2. Pengisian Kuisioner

Independensi pengisian kuesioner tidak terjamin secara multak karena

beberapa responden ada yang memiliki keterbatasan kemampuan kognitif

(disamping karena usia, juga tingkat pendidikan yang rendah ) sehingga pada

saat pengisian ada beberapa responden yang masih bertanya, jika

dibandingkan dengan responden yang berpendidikan tinggi maka mereka

sudah dapat langsung memahami dan menjawab pertanyaan kuisioner

tersebut. Tingkat pendidikan responden adalah: SD: 29,2%; SMP:24%;

SMA: 35,4%. Mengatasi masalah ini peneliti menjelaskan kembali maksud

pertanyaan tersebut.

C. Implikasi Keperawatan

1. Pelayanan Keperawatan

Perawat saat ini sudah dituntut untuk memberikan layanan keperawatan yang

berkualitas dengan nilai kemanfaatan yang dapat dipertanggungjawabkan


93

kepada mayarakat. Salah satu peran perawat penting selain sebagai care

privider adalah sebagai edukator. Hasil penelitian pengaruh self care terhadap

kejadian hipoglikemia yang berpedoman pada teori Self Care Orem sebagai

teori keperawatan, dapat menjadi pedoman dalam menyusun rencana asuhan

keperawatan, khususnya dalam memberikan pendidikan kesehatan guna

mencegah kejadian hipoglikemia. Kepatuhan diit, aktifitas fisik atau olahraga

yang sesuai adalah hal yang harus dipikirkan sebagai bahan masukkan.

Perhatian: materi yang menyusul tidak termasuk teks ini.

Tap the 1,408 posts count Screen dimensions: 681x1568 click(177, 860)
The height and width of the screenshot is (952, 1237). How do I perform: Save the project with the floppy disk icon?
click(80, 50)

2. Pengembangan Ilmu Keperawatan

Hasil penelitian ini menjadi data awal bahan kajian dalam mengembangkan

pendidikan kesehatan pencegahan hipoglikemia, dimana variabel kepatuhan

diet, kesesuaian aktifitas/olahraga dan penegetahuan hipoglikemia harus

menjadi perhatian.
994

BAB VII
SIMPULAN DAN SARAN

Bab ini menguraikan tentang simpulan dari hasil pembahasan yang berkaitan dengan

upaya menjawab tujuan dan hipotesis penelitiani berdasarkan hasil penelitian yang

telah dilakukan.

A. Simpulan

1. Terdapat pengaruh yang signifikan / bermakna antara tingkat self care pada

pasien DM tipe 2 di poliklinik RSUD Budhi Asih Jakarta terhadap kejadian

hipoglikemia(P value 0,000)

2. Terdapat pengaruh yang signifikan / bermakna antara kepatuhan diit pada

pasien DM tipe 2 di poliklinik RSUD Budhi Asih Jakarta terhadap kejadian

hipoglikemi(P value 0,004)

3. Terdapat pengaruh yang signifikan / bermakna antara kesesuaian olahraga/

aktifitas fisik pada pasien DM tipe 2 di poliklinik RSUD Budhi Asih Jakarta

terhadap kejadian hipoglikemia(P value 0,001)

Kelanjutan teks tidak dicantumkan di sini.